We Should Celebrate the World’s Population Passing the Eight Billion Mark
Sections of the environmental movement bemoaned the birth of the world’s eight-billionth person, but the Left should have no part in this cynical misanthropy. The cause of food insecurity and climate change is the irrationality of capitalism — not rising populations.

Detail from Diego Rivera’s recreation of Man at the Crossroads (renamed Man, Controller of the Universe), originally from 1934. Palacio de Bellas Artes, Mexico City. (Wolfgang Sauber / Wikimedia Commons)
Between 10,000 BC and 1700, the world’s population grew roughly from four million to six hundred million, at a rate of 0.04 percent per year; during this period the average life expectancy was less than thirty years. The world’s population has since risen to eight billion and the average global life expectancy is seventy-three years.
Writing in the late eighteenth and early nineteenth centuries, the English economist Thomas Malthus took the near-stagnant model which has characterized the majority of human history as indicative of the constraints which demographic growth imposed on economic development. Famously, he argued that population growth increased demand for food and other goods which were themselves constrained by the ecological limits of the earth, such as the declining fertility of the soil and the limited supply of land.

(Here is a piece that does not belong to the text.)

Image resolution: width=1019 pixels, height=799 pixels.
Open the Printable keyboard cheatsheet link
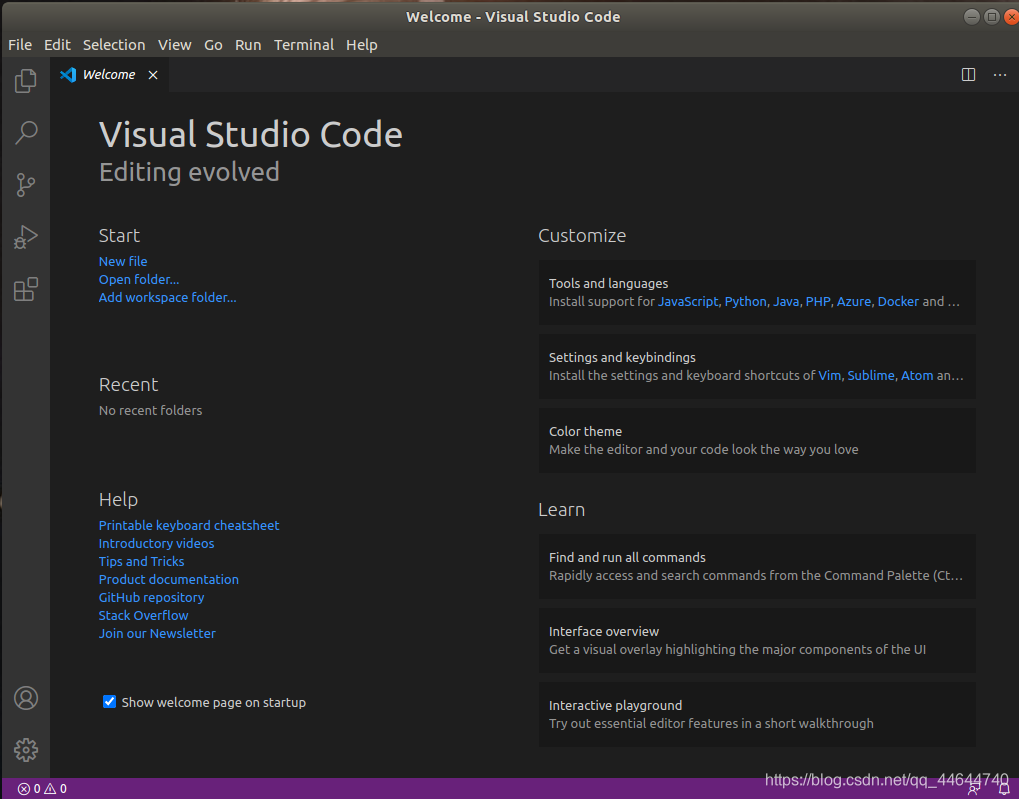click(189, 525)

Malthus’s ideas were, however, only true if one assumed that it was not possible to increase the productivity of the economic system. For much of human history this was certainty true. Social relations characterized by the coercive exploitation of peasant producers created few incentives for increasing productivity by means other than force. Even where laborsaving technology did exist, feudal lords with near-absolute control over the lives of their peasants had few incentives to employ it.